Reference
The Handbook of Pidgin and Creole Studies
Edited by Silvia Kouwenberg and John Victor Singler.
Wiley – Blackwell , 2008
The Cultural in Pidgin Genesis
Christine Jourdan
The author considers as Pidgin all the languages common to Caribbean and Pacific
plantation.
She defends that the origins of Pidgin should not ignore cultural aspects, because
“stories of
pidgin genesis are invariably stories of people, (…), stories of cultural
contacts (…) and therefore of cultural change ( …) , and they are also stories of the power
relationships that are at the core of the social worlds that have fostered most
of the pidgin and creole languages we know. These are stories of people on the
move (…). These are also stories of repeated negotiations and accommodations of
meaning, as much as of the imposition of meaning, cultural and linguistic” p.359/360.
To
understand Pidgin in a cultural environment, she begins by laying out the
cultural conditions of these societies:
- work
force was forcibly removed from home countries;
- there is
no equal proportion of men and women, elder and young;
- some of
home culture was kept alive by groups of workers;
- social
activities were work-related activities;
- social
constraint and physical/psychological violence must be taken into
consideration.
Taking the
plantation as a locus for research, it is safe to say that communication
revolved around work. Therefore, the origin of pidgin is deeply connected to
work related activities.
Work
provided context for communication, either with white masters or their employees,
either amongst slaves themselves. Work, according to the author, is what
provides the common ground heterogeneous individuals would need to form a
community, because they might have come from different cultural backgrounds,
however, they were subject to the same practices through work. Hence, it provides necessary conditions for the
creation of a pidgin.
She defends
that Pidgin was more prominent in work related activities, whereas vernacular would
be more influential in other cultural activities, essential to the connection
with memory and past, arguing for the co-existence of pidgin and vernaculars in
these societies.
Meaning
would be a result of a consensus, understood as negotiation. However,
negotiation would be step 2 to a first process, which relies first in how one
read and makes sense of the reality, deeply connected to one’s culture.

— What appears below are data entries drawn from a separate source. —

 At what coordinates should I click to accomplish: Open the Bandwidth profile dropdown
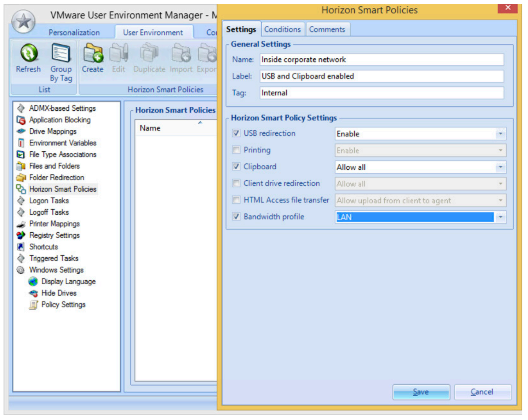500,217
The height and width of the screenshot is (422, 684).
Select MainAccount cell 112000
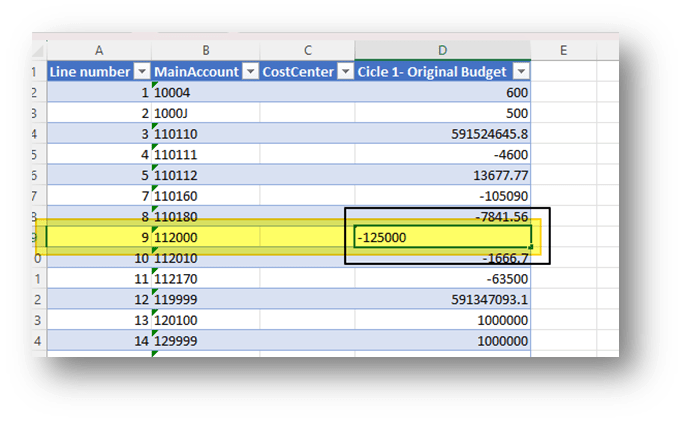[204, 237]
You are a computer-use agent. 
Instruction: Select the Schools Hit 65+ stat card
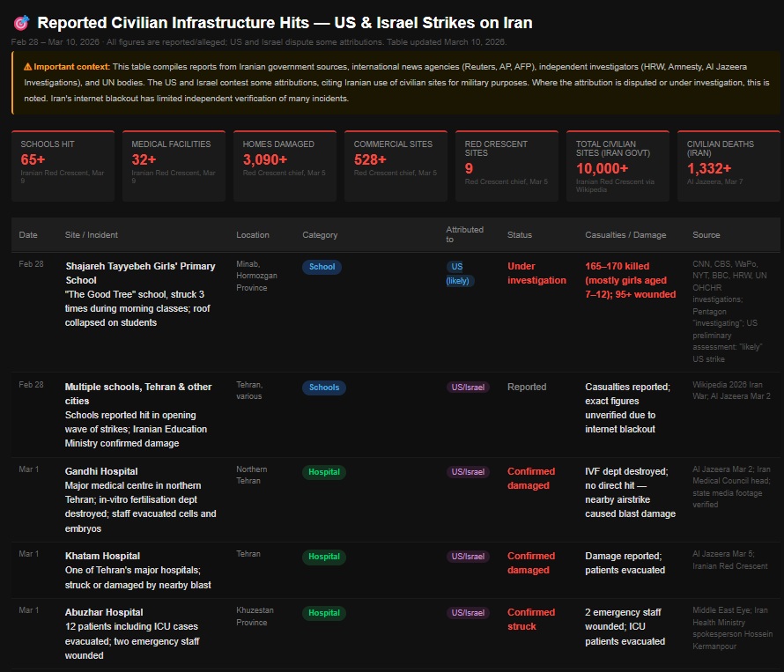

Therefore, some of what was experienced might have not been possible to
translate, so to speak. This is how the author explains pidgins not being
totally similar to their substrate languages, because some of the language
would not be considerate relevant or even understandable for the groups that
were involved, defending that pidgins are not vernaculars added with French or
English words.
What she
means is that there are too many cultural aspects to take into consideration
before accepting the idea of semantic and lexical categories being simply
transposed from vernaculars to pidgin. Also because new cultural events were
being experienced, so new lexical had to be invented.
With the
same premise, she also argues against the second language acquisition aspect of
pidgins, which would be to deny that workers were in fact developing a new
language.
The example
she gives illustrates that a process of selection and retention took place in
Solomon Islands, when certain kinship terms are used according to English form
and nuclear family organization – dadi, mami, brata, sista- but grani, for
example, would mean both grandparent and grandchildren, and the other terms do
not refer specifically to one person but to a group of people ( mami would be
all women in the generation of one’s mother)as opposed to English, more similar
to Melanesian kinship.
The race
matter
When removed from their homes, slaves said they had seen slavery
before, but never in terms of race. Then, in this specific context, race
becomes a power issue that needs to be taken into consideration.
The author
calls attention to the fact that all languages developed in these terms were
labeled as Pidgins.
She also considers the emergence of Pidgin as a form of resistance to an hegemonic setting. it provided
communication among slaves, breaking their isolation;it established ground to the formation
of a cultural identity.
According to her, there has been too much
attention given to conflicting power relationships and not enough on collaborative ones.
And language development is the relationship which cannot develop without collaboration.
Promoting efficiency in communication would be the goal, which allows for
language mixing, and would guide selection of linguistic features.